■ **WHAT YOU SHOULD DO**
Scale the data from the line that contains "Lansing Island, Florida (109, 768)" through the line that contains "October 2023 (8, 187)", copying out every line in that span. Multiply each coordinate in the answers by 1.75 and round to the nearest whole number, rounding halves up, and leave all other text unchanged.

══ GIVEN RECORDS ══

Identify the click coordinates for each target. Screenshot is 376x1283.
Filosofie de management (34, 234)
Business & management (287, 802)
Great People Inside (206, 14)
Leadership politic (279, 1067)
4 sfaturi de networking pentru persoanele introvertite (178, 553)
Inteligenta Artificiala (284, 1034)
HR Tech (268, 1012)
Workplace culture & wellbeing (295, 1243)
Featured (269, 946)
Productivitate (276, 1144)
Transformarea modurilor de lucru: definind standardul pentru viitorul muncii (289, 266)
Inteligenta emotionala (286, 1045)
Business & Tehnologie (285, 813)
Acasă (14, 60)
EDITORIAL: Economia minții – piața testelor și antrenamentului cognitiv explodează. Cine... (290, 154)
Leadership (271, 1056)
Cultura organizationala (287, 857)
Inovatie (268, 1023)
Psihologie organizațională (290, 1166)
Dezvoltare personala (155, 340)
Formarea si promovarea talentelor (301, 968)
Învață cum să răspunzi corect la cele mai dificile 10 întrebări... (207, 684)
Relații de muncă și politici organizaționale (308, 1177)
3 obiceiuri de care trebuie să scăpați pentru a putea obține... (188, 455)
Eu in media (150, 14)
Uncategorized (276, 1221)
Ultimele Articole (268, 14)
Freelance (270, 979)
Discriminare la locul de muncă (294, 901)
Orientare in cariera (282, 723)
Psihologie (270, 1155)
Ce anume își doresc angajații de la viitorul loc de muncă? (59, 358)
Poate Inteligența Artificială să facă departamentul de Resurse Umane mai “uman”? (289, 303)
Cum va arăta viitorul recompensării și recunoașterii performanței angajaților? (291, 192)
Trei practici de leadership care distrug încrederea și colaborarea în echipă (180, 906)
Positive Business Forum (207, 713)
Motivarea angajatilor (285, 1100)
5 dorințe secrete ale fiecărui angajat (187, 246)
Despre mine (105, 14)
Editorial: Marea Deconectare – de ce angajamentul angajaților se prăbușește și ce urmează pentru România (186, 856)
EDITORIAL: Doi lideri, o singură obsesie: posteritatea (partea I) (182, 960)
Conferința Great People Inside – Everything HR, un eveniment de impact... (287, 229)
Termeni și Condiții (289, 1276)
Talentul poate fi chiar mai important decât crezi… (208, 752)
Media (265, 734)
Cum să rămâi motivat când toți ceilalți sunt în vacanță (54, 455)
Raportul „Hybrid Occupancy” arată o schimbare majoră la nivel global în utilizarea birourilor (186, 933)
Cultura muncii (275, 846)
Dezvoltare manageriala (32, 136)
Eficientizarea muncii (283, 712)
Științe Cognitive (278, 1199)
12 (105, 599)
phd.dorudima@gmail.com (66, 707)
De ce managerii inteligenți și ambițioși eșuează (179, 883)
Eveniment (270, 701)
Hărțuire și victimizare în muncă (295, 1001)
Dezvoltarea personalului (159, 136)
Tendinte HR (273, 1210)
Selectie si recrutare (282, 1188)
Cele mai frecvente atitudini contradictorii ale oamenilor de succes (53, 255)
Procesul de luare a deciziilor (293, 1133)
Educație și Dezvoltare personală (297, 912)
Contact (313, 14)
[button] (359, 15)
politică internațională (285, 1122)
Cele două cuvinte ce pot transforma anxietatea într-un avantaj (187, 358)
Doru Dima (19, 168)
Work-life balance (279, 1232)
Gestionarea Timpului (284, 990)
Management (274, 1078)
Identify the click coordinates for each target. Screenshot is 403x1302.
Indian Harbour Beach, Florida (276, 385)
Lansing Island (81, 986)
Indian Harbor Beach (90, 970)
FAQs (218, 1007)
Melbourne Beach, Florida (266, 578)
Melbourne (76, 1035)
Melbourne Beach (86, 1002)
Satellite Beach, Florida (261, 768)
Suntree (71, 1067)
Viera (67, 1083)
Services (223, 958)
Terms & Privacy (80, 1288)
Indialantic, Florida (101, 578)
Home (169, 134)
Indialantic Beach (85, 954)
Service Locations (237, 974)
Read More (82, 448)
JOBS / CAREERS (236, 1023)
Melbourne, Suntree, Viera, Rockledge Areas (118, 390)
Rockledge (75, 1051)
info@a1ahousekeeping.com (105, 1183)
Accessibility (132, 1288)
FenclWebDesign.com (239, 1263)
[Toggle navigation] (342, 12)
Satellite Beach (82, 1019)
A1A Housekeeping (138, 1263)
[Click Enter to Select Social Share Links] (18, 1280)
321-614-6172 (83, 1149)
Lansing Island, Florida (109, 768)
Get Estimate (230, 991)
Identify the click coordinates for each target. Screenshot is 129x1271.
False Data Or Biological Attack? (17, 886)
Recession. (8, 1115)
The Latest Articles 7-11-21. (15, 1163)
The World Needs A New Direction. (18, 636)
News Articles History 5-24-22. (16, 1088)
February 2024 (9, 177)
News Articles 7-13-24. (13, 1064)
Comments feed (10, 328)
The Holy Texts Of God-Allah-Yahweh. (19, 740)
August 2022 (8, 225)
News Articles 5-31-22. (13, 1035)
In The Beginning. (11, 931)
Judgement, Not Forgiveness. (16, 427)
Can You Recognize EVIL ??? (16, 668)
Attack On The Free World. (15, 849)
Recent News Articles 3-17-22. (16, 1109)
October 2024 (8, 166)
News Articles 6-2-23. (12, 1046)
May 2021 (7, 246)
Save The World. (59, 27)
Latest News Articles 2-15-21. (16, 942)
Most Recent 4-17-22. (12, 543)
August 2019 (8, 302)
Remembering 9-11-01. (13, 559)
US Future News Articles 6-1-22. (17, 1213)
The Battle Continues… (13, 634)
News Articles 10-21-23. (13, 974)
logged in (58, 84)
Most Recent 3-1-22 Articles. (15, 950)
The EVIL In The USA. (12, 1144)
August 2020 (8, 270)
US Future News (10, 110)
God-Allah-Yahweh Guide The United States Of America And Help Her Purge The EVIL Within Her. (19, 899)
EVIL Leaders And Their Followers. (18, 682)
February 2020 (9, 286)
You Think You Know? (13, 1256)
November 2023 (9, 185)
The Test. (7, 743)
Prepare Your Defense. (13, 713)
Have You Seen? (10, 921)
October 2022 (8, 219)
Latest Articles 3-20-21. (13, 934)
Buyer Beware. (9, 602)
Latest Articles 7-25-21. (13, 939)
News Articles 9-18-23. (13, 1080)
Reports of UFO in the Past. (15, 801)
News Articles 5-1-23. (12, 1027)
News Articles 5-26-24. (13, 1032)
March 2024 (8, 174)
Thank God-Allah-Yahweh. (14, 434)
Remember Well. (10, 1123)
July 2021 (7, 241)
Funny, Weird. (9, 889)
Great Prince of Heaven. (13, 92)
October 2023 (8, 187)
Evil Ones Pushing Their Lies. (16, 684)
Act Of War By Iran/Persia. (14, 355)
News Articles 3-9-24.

═══

■ **RESULT OF THIS EXERCISE**
Lansing Island, Florida (191, 1344)
Get Estimate (403, 1734)
Identify the click coordinates for each target. Screenshot is 129x1271.
False Data Or Biological Attack? (30, 1551)
Recession. (14, 1951)
The Latest Articles 7-11-21. (26, 2035)
The World Needs A New Direction. (32, 1113)
News Articles History 5-24-22. (28, 1904)
February 2024 (16, 310)
News Articles 7-13-24. (23, 1862)
Comments feed (18, 574)
The Holy Texts Of God-Allah-Yahweh. (33, 1295)
August 2022 (14, 394)
News Articles 5-31-22. (23, 1811)
In The Beginning. (19, 1629)
Judgement, Not Forgiveness. (28, 747)
Can You Recognize EVIL ??? (28, 1169)
Attack On The Free World. (26, 1486)
Recent News Articles 3-17-22. (28, 1941)
October 2024 (14, 291)
News Articles 6-2-23. (21, 1831)
May 2021 (12, 431)
Save The World. (103, 47)
Latest News Articles 2-15-21. (28, 1649)
Most Recent 4-17-22. (21, 950)
August 2019 (14, 529)
Remembering 9-11-01. (23, 978)
US Future News Articles 6-1-22. (30, 2123)
The Battle Continues… (23, 1110)
News Articles 10-21-23. (23, 1705)
logged in (102, 147)
Most Recent 3-1-22 Articles. (26, 1663)
The EVIL In The USA. (21, 2002)
August 2020 (14, 473)
US Future News (18, 193)
God-Allah-Yahweh Guide The United States Of America And Help Her Purge The EVIL Within Her. (33, 1573)
EVIL Leaders And Their Followers. (32, 1194)
February 2020 (16, 501)
You Think You Know? (23, 2198)
November 2023 (16, 324)
The Test. (12, 1300)
Prepare Your Defense. (23, 1248)
Have You Seen? (18, 1612)
October 2022 (14, 383)
Latest Articles 3-20-21. (23, 1635)
Buyer Beware. (16, 1054)
Latest Articles 7-25-21. (23, 1643)
News Articles 9-18-23. (23, 1890)
Reports of UFO in the Past. (26, 1402)
News Articles 5-1-23. (21, 1797)
News Articles 5-26-24. (23, 1806)
March 2024 (14, 305)
Thank God-Allah-Yahweh. (25, 760)
Remember Well. (18, 1965)
July 2021 (12, 422)
Funny, Weird. (16, 1556)
Great Prince of Heaven. (23, 161)
October 2023 (14, 327)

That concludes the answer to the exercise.